The outbreak of COVID-19 at the end of 2019 has had a wide range of medical, social, political, and financial implications. The high morbidity and mortality rate of COVID-19 has far exceeded that of seasonal influenza and other diseases. In order to curb the rapid spread of SARS-CoV-2 around the world, people have made great efforts to discover effective methods for diagnosis and treatment. Therefore, a detailed understanding of molecular events in the life cycle of SARS-CoV-2 and their underlying mechanisms, including virus replication and assembly, is urgently needed. Here, we summarize the progress in the research on SARS-CoV-2 N protein. It is important to deepen and develop our understanding of the structure and function of SARS-CoV-2 N proteins, their role in the life cycle of the virus, and their potential in vaccine and drug development.

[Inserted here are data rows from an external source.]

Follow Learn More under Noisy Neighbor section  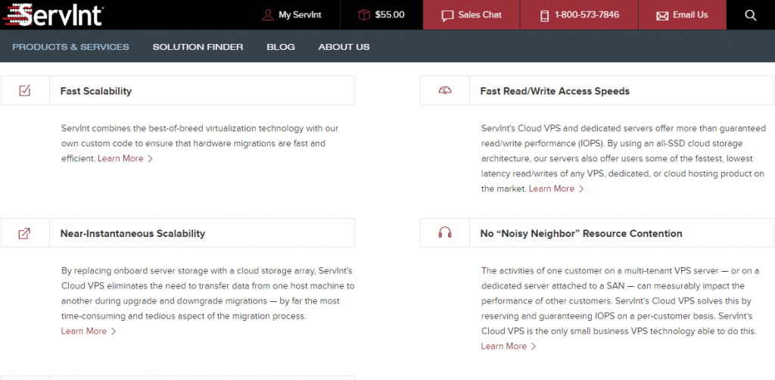pos(509,347)
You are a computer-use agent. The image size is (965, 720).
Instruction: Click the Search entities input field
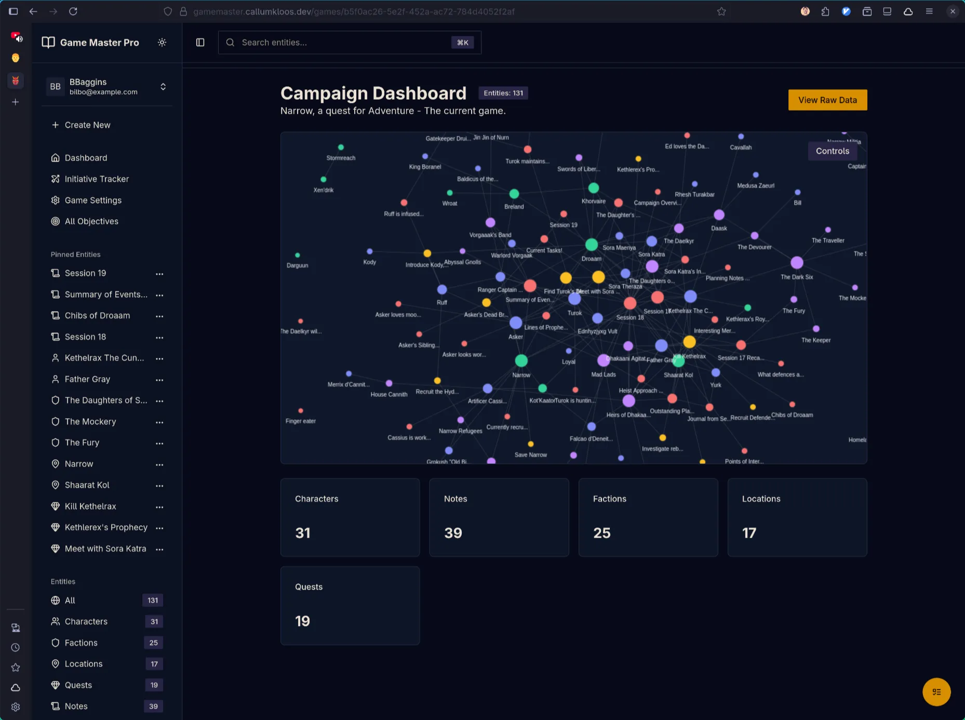coord(343,43)
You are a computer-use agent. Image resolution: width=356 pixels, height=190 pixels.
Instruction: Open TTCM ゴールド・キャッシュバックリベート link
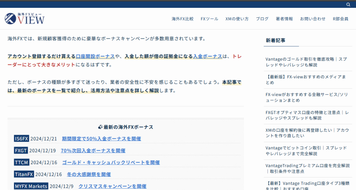pyautogui.click(x=111, y=163)
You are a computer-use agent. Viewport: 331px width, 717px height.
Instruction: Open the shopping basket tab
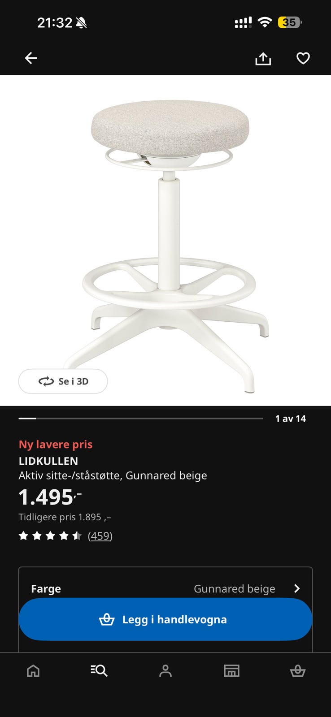tap(298, 671)
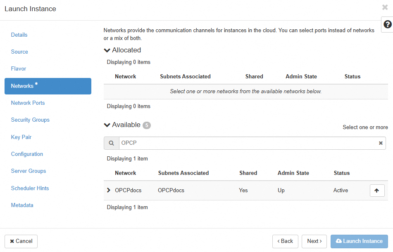Open the Source step
The image size is (393, 252).
tap(19, 52)
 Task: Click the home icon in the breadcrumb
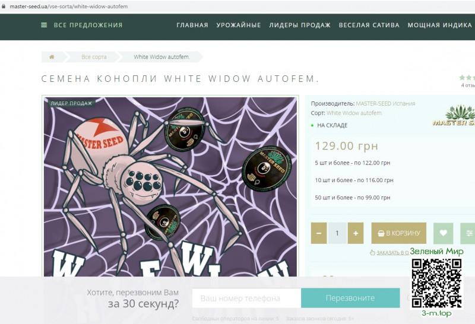pos(52,56)
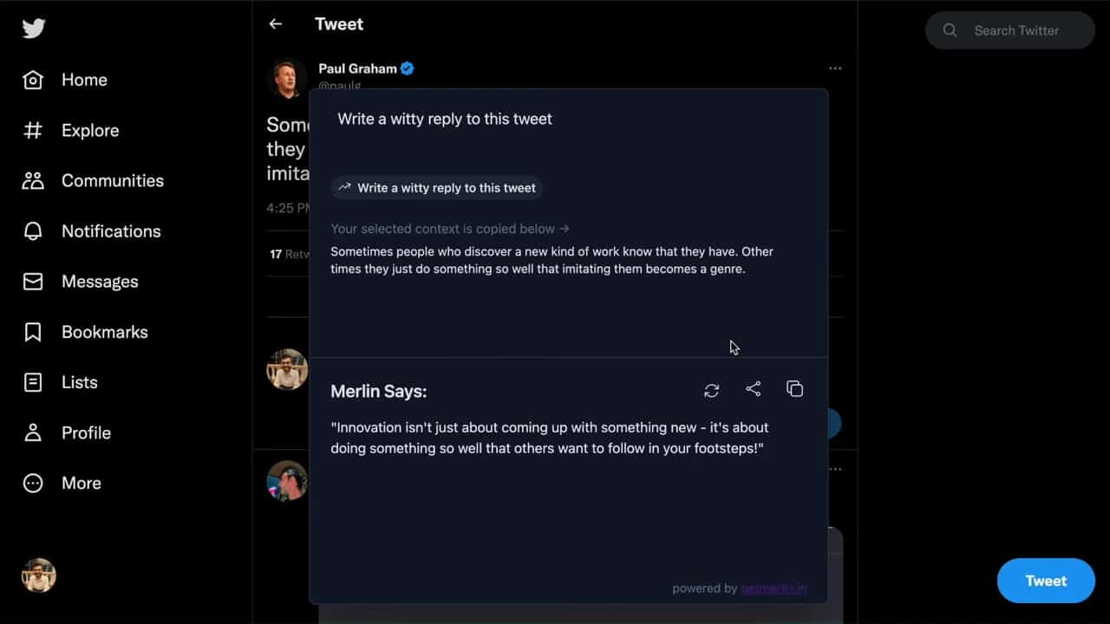Click Paul Graham's verified badge
Screen dimensions: 1110x624
(407, 68)
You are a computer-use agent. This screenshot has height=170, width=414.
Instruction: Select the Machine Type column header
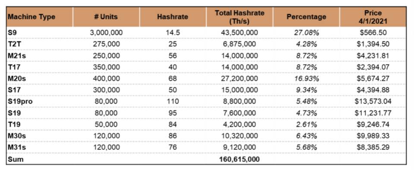(40, 17)
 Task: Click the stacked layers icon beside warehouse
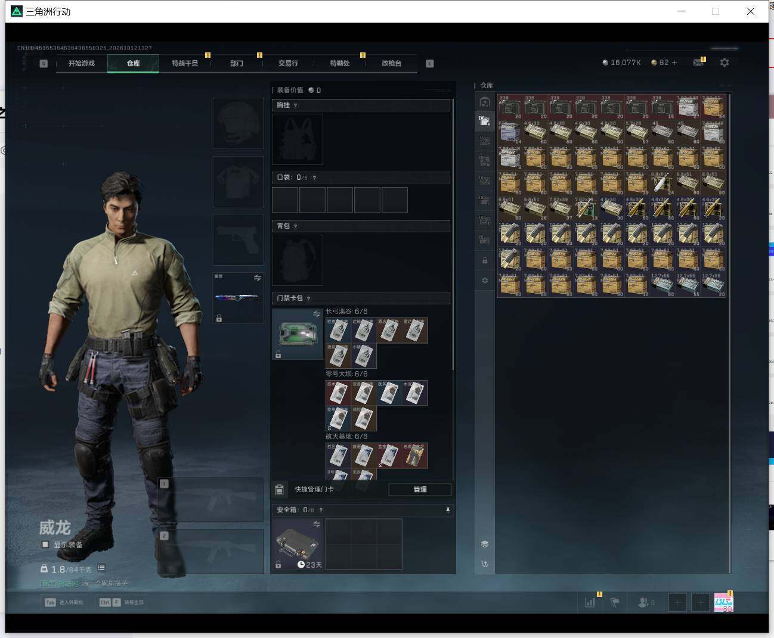(x=484, y=544)
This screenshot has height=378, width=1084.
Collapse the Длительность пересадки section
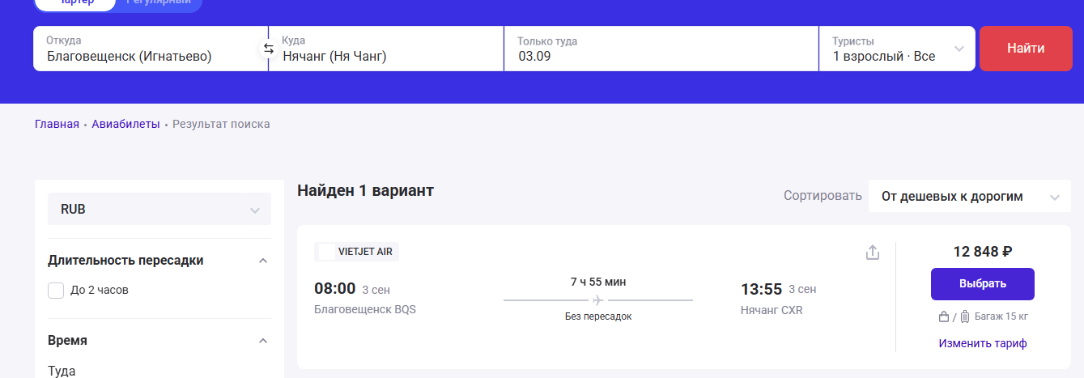pos(262,261)
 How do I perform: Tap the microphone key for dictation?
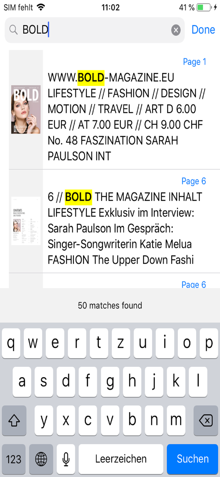pos(66,459)
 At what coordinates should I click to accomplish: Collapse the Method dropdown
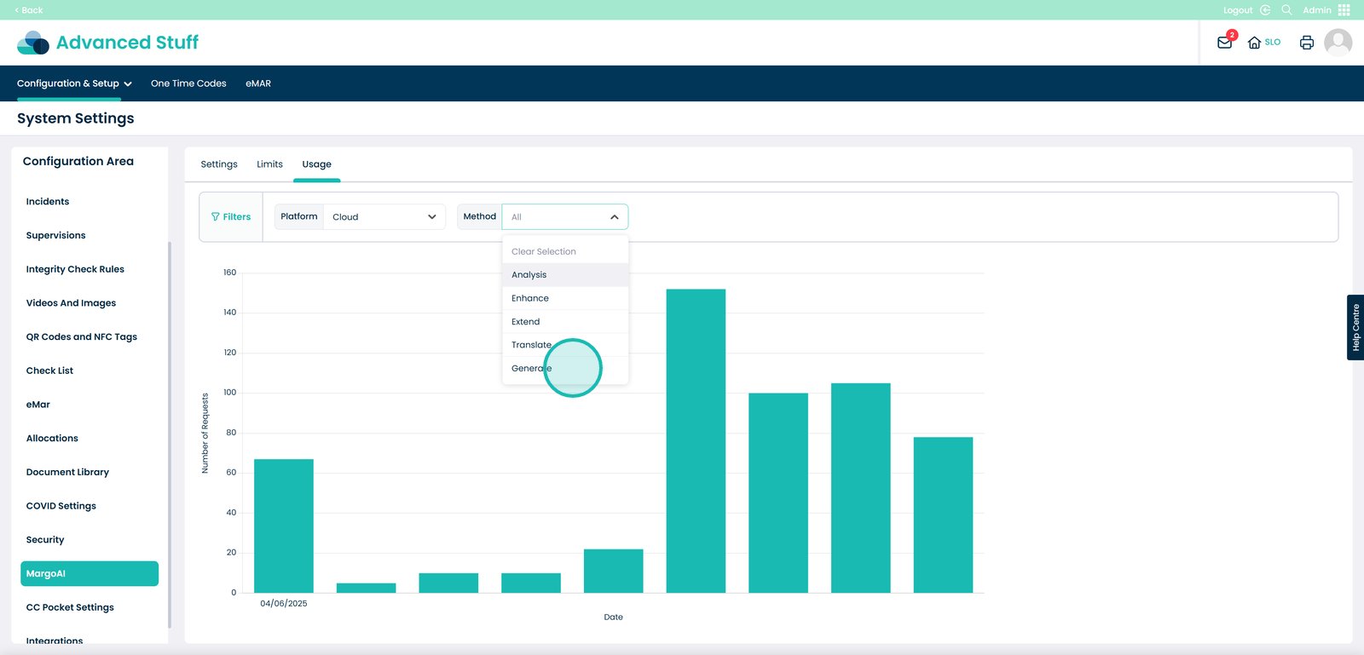pyautogui.click(x=614, y=217)
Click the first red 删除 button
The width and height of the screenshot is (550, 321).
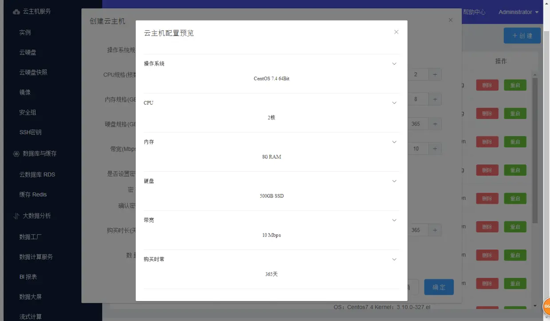[487, 85]
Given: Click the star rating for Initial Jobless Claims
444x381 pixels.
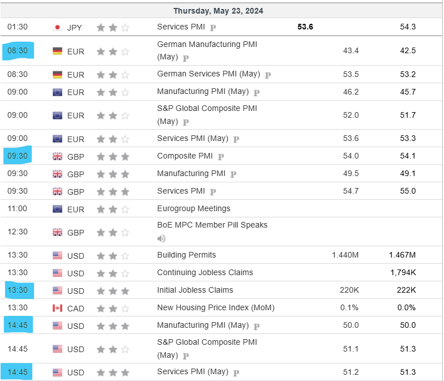Looking at the screenshot, I should [x=113, y=290].
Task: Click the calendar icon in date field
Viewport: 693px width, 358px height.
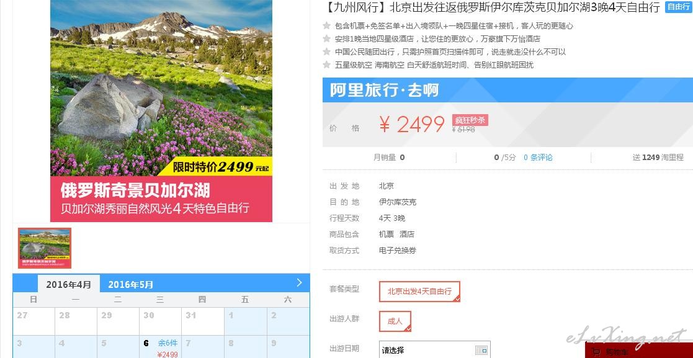Action: pyautogui.click(x=481, y=351)
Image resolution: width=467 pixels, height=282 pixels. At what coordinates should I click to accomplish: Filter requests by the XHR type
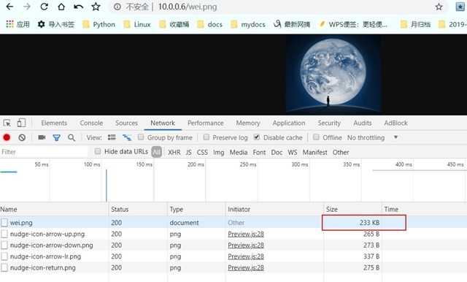[174, 153]
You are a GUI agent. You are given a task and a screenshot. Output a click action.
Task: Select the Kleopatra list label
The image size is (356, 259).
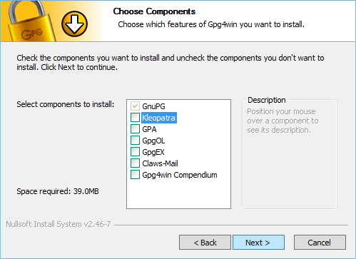159,118
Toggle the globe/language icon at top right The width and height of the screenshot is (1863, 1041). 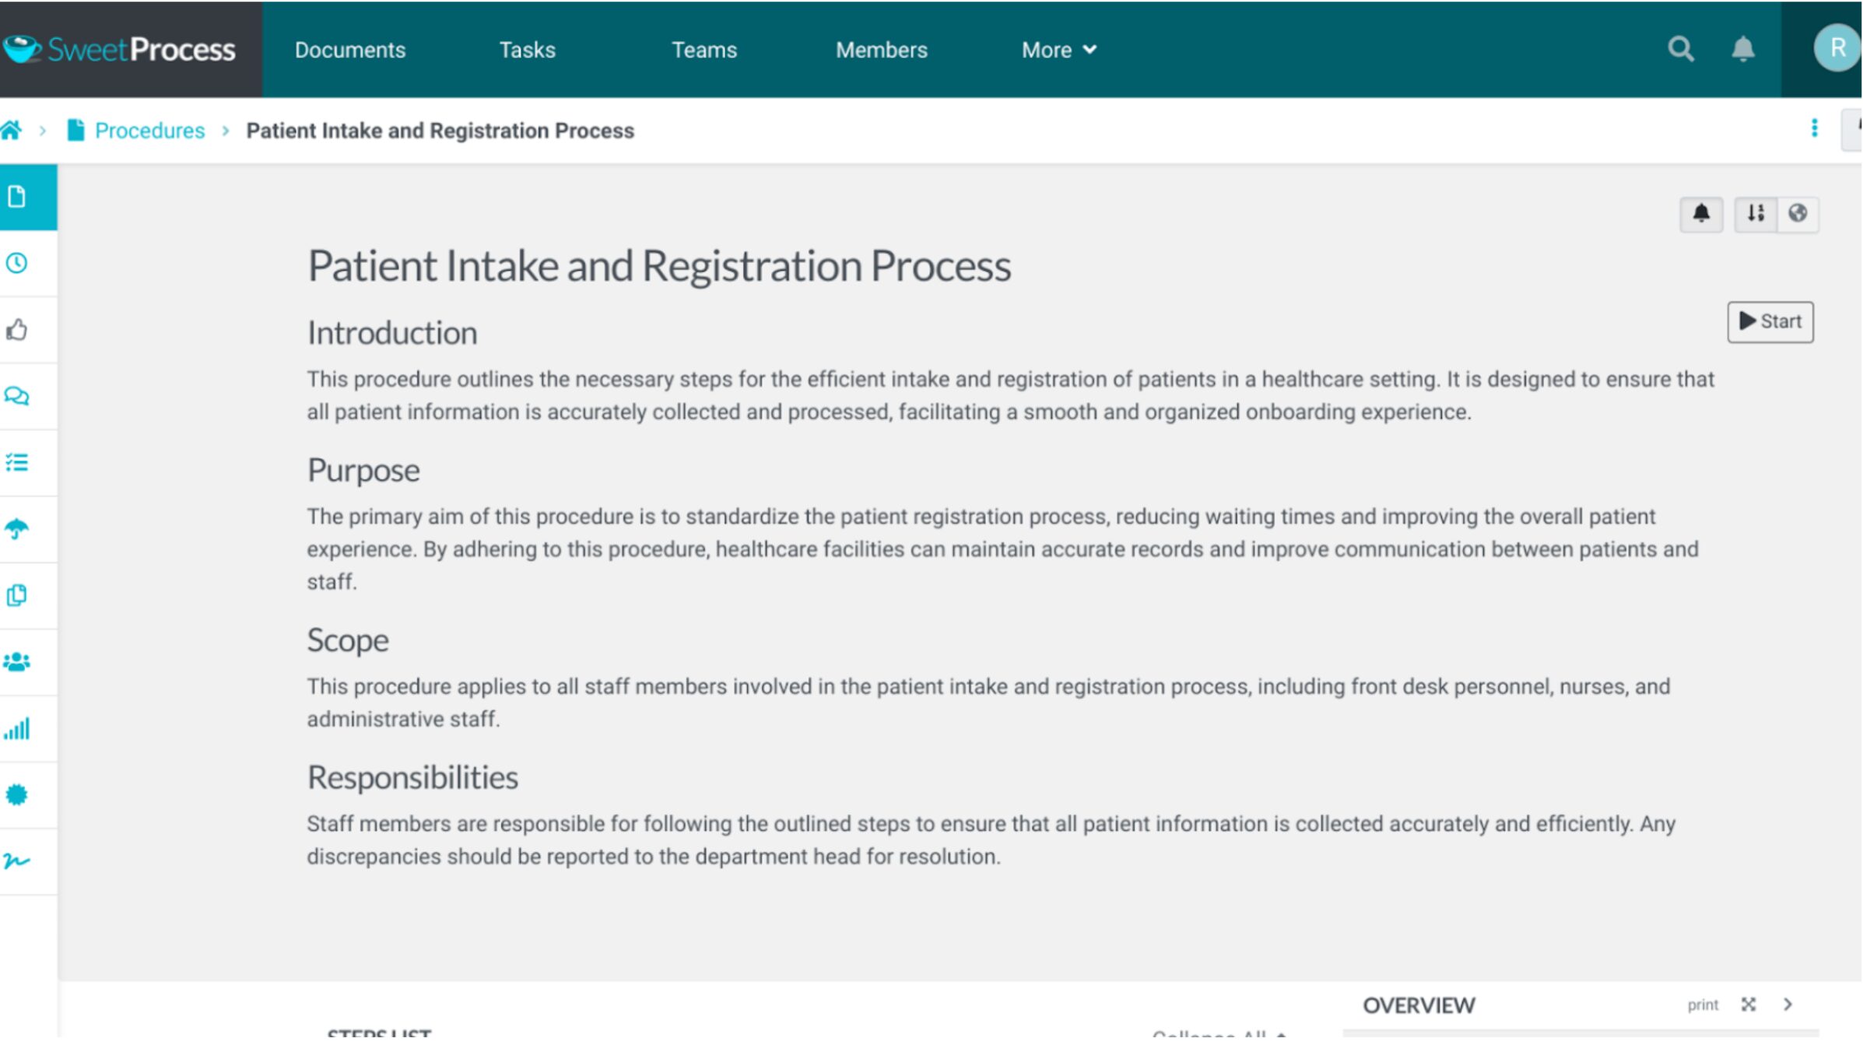point(1798,214)
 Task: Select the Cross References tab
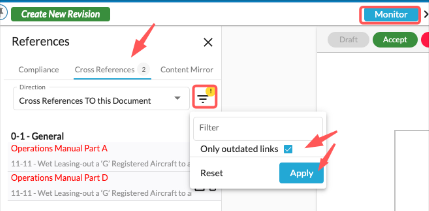[104, 70]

In addition, to date, the molecular mechanisms involved in the SARS-CoV-2 life cycle after invading cells are not fully understood. In particular, SARS-CoV-2 has been constantly mutating and evolving new adaptation mechanisms, such as the "escape mechanism". More in-depth research is needed to discern the details. New coronavirus vaccines and diagnostic techniques robust to virus mutation have been developed.

Finally, specific drugs and treatments for COVID-19 have not yet been popularized; accurate diagnosis and a series of prevention and control measures are still the most effective means to prevent disease spread. Therefore, everyone must be vigilant, on the one hand, by strengthening their physical fitness levels to improve their own immunity and, on the other hand, by gathering scientific knowledge of self-protection to prevent infection in addition to establishing a routine for COVID-19 disease treatment in the case of future infections.